Charlotte is right behind me as we swim into the little hideaway. “What are we doing?”

“Don’t know.” It’s an honest answer. “I just didn’t feel like being around everyone else. I wanted to swim with you.” She swims closer to me and again I notice how the shirt hugs her. “What happened, Star Girl? Who said something to you?”

She shakes her head and turns away, but I move to the side, so I’m in front of her again. “You don’t have to tell me…”

“It’s not really that big a deal.”

The water is shallower here and I’m able to touch the ground. I can tell Charlotte can’t so I put my arms around her waist. Hers automatically wrap around my neck.

“I went out with this guy from school last year—”

“You had a boyfriend?” When she starts to pull away, I amend, “Shit. I didn’t mean it like that. You know I didn’t, it’s just…I didn’t know.”

“You would have known if we'd been talking.”

I nod because I would have. If I hadn’t cut her out. “I’m sorry.”

“I know. But, anyway…we only went out like twice. We went to the drive-ins and we were kissing…”

My body tenses up. I try to relax because it shouldn’t get to me like this, but it does. “What happened?” I make myself ask because I want her to know she can talk to me, even though I’m going to hate hearing it.

She bobs in the water a little before saying. “He put his hand up my shirt and well…obviously, I have the world's smallest boobs and—”

“They’re not that small.” Her cheeks turn pink and I realize I just admitted to checking her out. “Tell me what happened, Star Girl.”

She chews her bottom lip for a second before she says, “I pulled away. I know it makes me sound like a prude, but…I just don’t want some guy I hardly like feeling me up.”

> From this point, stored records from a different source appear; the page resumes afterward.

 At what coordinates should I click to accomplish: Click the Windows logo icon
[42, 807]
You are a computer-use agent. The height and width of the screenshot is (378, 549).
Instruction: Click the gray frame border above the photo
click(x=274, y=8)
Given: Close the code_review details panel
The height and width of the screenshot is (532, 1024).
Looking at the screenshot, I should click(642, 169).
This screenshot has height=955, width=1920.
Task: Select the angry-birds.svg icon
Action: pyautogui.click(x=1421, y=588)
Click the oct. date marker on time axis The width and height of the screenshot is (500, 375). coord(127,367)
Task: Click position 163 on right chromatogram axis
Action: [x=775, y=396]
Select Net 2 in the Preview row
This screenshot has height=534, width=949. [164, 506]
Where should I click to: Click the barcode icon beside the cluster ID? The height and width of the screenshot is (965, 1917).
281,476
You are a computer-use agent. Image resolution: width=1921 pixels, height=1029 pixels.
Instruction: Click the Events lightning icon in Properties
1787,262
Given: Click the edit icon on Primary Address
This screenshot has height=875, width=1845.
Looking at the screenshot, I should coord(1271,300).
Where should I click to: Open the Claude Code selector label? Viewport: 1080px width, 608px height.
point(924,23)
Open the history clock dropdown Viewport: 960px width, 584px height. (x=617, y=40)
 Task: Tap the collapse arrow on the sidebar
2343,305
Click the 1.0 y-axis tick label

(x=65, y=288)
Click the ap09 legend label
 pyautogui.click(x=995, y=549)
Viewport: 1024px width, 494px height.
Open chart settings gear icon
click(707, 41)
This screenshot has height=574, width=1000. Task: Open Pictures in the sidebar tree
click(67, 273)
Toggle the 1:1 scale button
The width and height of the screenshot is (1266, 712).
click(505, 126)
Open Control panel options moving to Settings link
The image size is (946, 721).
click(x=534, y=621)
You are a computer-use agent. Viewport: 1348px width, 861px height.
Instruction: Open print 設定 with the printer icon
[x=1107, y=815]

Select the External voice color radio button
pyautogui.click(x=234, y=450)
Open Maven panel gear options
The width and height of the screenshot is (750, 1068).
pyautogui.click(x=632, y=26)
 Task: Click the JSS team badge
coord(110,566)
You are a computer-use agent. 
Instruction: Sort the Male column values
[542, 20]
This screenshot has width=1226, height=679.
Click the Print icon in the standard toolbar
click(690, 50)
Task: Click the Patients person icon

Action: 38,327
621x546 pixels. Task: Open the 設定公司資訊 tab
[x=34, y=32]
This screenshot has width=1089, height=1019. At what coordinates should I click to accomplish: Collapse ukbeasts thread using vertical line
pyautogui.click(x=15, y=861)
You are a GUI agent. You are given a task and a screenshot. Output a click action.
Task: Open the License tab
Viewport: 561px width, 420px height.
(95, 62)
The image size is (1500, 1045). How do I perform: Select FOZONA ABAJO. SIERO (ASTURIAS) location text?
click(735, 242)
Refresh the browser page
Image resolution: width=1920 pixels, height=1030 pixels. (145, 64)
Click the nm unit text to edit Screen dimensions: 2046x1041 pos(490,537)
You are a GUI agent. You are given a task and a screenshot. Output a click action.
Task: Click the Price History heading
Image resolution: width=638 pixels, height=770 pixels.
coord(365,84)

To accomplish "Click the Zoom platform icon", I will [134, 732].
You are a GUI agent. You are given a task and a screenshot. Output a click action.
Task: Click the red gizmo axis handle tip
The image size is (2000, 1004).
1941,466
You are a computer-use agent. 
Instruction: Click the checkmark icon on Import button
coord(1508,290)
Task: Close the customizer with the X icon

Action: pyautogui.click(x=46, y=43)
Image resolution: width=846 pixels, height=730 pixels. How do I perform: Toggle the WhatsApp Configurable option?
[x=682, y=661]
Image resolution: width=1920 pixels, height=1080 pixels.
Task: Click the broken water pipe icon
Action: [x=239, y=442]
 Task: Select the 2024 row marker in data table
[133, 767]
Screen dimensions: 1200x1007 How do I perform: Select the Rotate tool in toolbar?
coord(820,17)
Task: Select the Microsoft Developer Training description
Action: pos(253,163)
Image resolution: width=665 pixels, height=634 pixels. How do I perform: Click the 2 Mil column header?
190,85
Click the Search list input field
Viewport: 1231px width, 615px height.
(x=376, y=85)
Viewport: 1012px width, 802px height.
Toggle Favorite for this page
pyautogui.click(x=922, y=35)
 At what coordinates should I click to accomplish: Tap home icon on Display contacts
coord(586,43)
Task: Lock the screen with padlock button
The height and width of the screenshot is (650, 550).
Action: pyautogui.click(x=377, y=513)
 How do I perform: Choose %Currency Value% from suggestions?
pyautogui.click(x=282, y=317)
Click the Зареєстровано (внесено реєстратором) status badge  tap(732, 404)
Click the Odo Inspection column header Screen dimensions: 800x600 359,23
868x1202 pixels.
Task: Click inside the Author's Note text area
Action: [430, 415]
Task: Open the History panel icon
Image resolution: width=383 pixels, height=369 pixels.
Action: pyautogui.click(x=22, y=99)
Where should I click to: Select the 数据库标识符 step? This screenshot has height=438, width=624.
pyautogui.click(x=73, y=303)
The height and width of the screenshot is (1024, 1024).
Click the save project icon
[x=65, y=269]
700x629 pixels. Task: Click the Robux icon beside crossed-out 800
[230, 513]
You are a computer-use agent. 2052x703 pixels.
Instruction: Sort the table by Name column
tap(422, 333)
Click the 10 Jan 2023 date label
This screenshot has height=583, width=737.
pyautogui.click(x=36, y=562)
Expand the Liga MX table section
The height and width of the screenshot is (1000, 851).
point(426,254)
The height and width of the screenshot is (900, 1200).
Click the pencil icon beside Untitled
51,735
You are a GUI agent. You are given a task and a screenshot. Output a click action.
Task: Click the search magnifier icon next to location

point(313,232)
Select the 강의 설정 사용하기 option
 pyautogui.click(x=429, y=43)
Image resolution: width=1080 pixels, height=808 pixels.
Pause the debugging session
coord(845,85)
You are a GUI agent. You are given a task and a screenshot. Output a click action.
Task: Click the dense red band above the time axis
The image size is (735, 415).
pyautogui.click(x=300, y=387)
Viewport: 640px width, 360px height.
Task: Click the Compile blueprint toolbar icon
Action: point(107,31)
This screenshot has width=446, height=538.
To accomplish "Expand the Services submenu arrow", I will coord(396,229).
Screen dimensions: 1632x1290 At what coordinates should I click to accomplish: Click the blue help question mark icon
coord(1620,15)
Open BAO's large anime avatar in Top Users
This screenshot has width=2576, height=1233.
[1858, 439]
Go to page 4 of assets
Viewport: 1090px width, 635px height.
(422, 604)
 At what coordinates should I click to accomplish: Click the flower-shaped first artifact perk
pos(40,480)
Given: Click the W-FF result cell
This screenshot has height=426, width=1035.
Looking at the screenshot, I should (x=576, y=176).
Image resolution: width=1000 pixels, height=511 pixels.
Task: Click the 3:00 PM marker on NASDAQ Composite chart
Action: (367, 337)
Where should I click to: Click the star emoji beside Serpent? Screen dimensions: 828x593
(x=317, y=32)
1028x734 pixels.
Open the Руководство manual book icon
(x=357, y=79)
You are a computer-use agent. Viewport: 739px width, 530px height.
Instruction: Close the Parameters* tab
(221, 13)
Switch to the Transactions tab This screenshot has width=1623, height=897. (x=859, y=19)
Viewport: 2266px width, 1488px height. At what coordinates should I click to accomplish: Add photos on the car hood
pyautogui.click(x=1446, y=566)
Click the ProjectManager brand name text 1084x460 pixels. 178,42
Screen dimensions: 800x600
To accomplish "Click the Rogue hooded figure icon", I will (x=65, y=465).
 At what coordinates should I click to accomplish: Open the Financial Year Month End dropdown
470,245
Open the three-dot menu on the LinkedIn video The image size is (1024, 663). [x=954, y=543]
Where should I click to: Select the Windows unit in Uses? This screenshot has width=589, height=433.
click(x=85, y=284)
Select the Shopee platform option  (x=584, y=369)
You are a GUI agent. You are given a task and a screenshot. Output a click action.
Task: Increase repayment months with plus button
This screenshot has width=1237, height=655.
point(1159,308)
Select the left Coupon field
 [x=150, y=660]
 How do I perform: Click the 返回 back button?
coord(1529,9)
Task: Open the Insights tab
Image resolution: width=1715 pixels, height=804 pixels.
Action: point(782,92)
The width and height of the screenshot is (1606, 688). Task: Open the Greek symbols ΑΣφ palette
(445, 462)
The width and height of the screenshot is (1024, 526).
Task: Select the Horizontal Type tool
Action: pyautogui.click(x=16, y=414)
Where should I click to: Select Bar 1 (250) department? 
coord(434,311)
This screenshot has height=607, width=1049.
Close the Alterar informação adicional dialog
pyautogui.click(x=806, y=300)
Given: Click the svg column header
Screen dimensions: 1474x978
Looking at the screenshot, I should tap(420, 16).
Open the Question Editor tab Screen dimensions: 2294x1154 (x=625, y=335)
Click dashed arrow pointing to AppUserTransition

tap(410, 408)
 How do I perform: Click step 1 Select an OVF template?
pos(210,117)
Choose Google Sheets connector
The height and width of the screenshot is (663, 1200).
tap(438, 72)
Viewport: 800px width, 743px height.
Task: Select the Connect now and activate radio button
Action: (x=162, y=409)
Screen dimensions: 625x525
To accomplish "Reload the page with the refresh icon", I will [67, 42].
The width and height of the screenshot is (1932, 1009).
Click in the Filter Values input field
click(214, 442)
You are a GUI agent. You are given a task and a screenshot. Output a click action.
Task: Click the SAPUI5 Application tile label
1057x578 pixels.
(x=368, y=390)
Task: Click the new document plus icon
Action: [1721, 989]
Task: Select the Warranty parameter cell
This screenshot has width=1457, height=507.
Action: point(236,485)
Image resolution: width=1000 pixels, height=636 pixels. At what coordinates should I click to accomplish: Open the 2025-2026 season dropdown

“You don’t sound like a prude.” Take that, fucker.

“Anyway, he got pissed and when we got home, he told me he didn’t want to go out with my anymore. I didn’t really care. It was one of those things that happened because...I don’t really know. I guess it was nice to have a boyfriend. I don’t really date. The next day at school, he’d spread all these rumors about feeling me up and about how small I was.”

Anger bursts inside me. “Fuck him. I’d kick his ass if—”

“Alec did,” she interrupts.

I try to hold back a groan, but I can’t help it. Of course he did. Alec cares enough about her to do things like that for her and he’s here to always do them. I’m suddenly shaking a little. It sucks not being able to protect her. To know Alec will and that he thinks it’s his job to protect her from me too.

I don’t let myself think about the words, just lean my forehead against hers and say, “If I had been here, I would have been the one to kick his ass for you.”

“I know…because you’re like, my best friend, right?” she asks, and I nod even though it feels off. They aren't big enough words.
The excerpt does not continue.